━━━━━ RECORDS FOR THIS EXERCISE
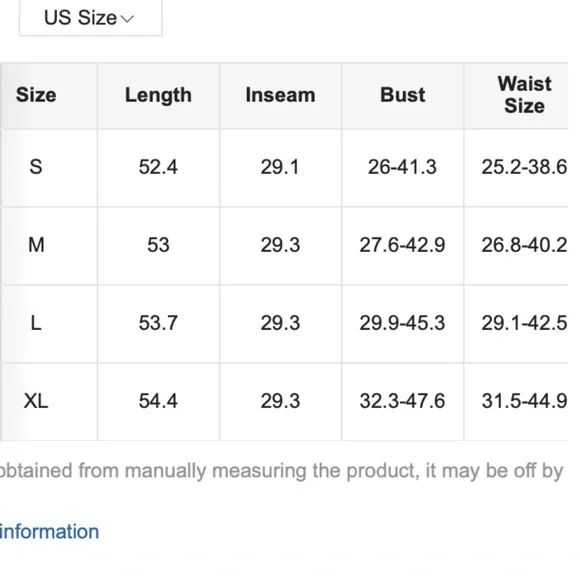This screenshot has height=580, width=580.
Task: Click the chevron next to US Size
Action: pos(127,19)
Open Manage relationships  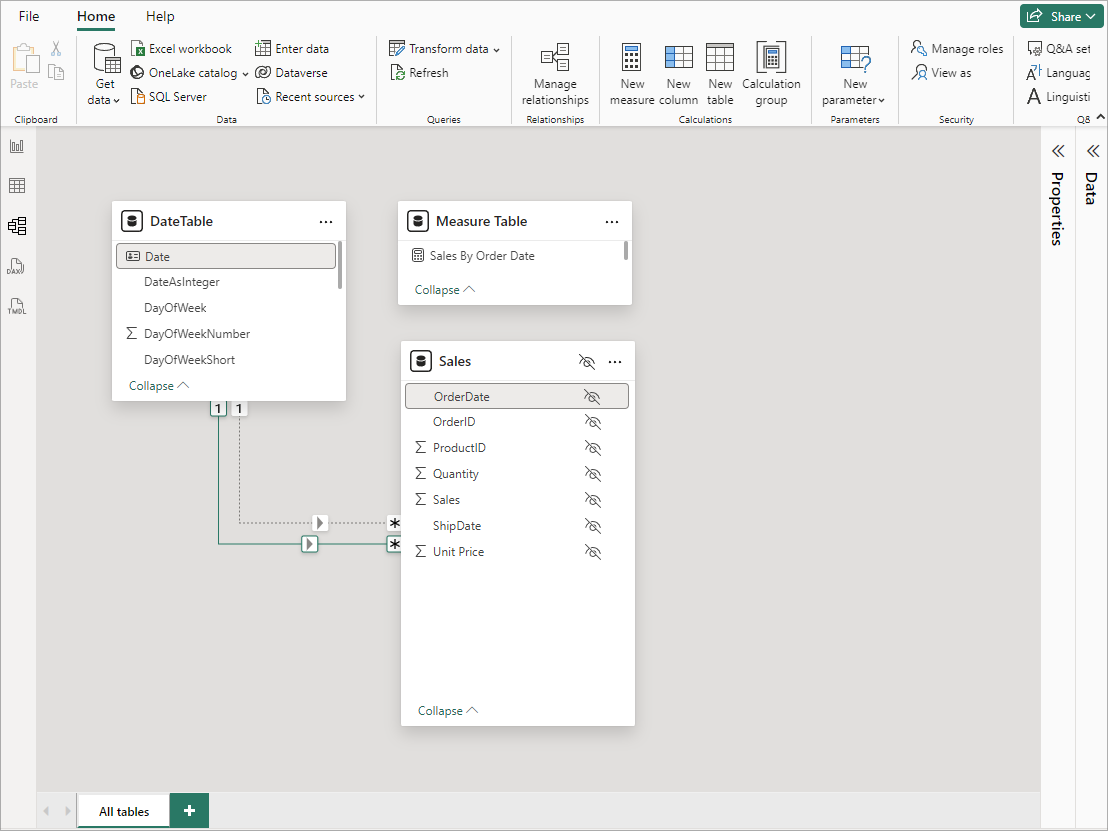tap(555, 73)
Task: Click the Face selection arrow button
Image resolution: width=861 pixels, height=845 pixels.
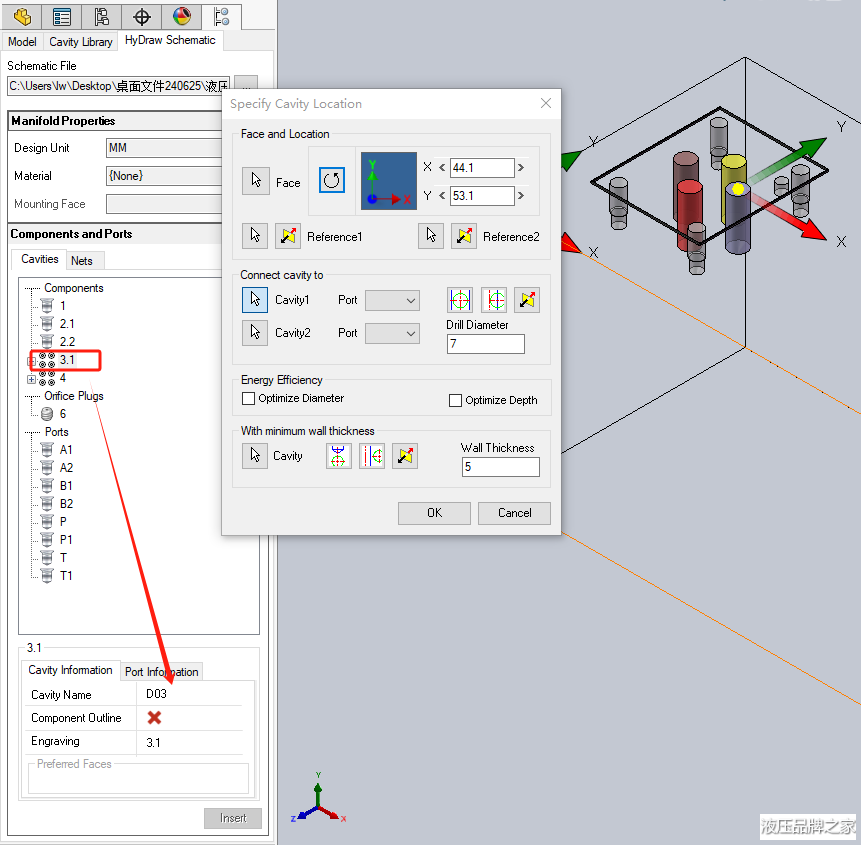Action: click(256, 181)
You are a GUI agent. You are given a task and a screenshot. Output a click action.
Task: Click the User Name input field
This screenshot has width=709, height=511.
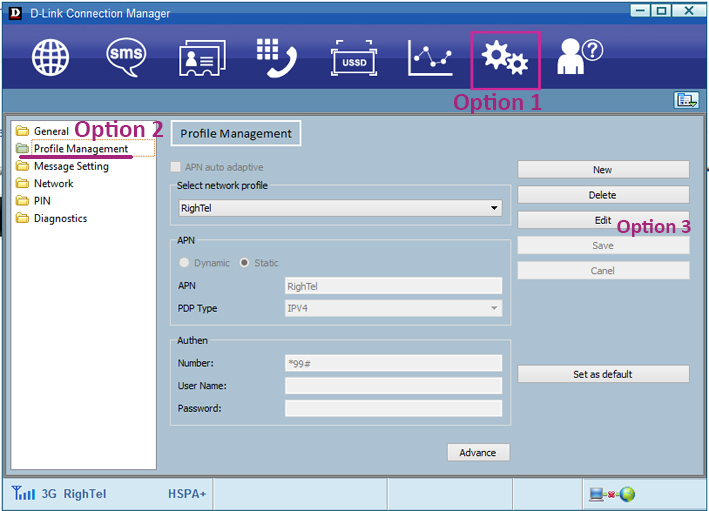(x=393, y=386)
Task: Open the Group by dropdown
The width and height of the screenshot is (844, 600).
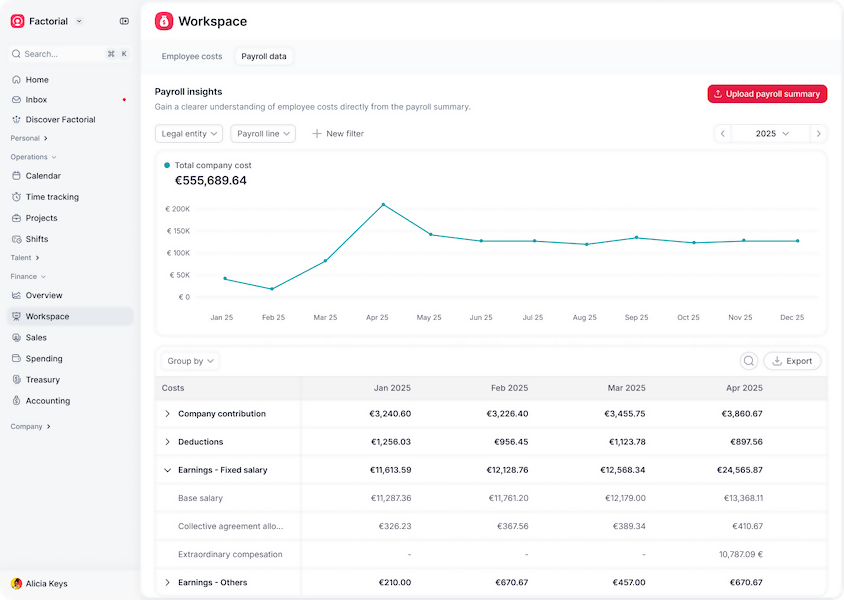Action: point(190,361)
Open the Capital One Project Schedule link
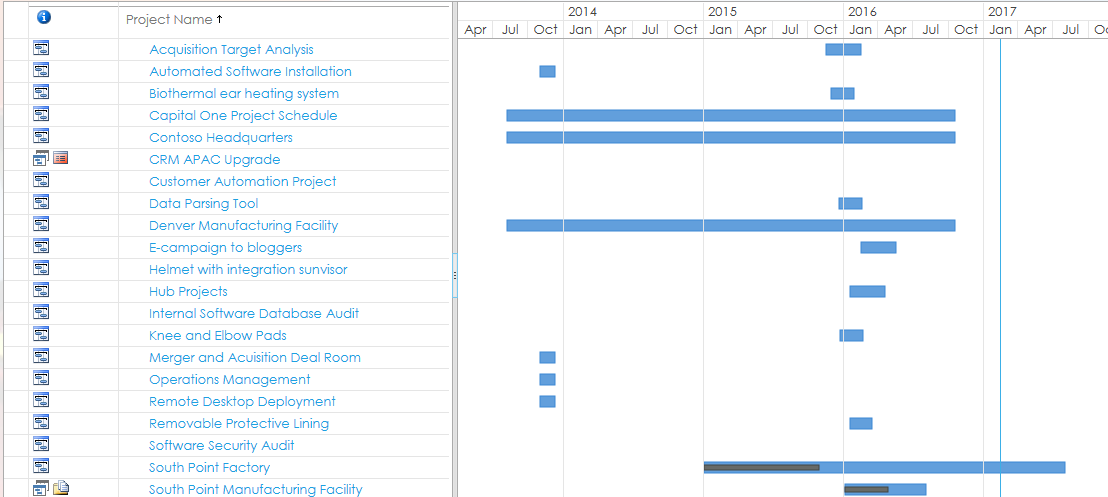1108x497 pixels. pos(243,115)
━━━━━━━━━━
Can you give the lines of the listing above, from the line containing "Task: Open the Group by dropdown" through the end of the listing, as a numbered list with blank lines left out and the pictures omitted?

1. Task: Open the Group by dropdown
2. The width and height of the screenshot is (844, 600).
3. Action: point(190,361)
4. Open the Capital One Project Schedule link
5. 1108x497 pixels. pos(243,115)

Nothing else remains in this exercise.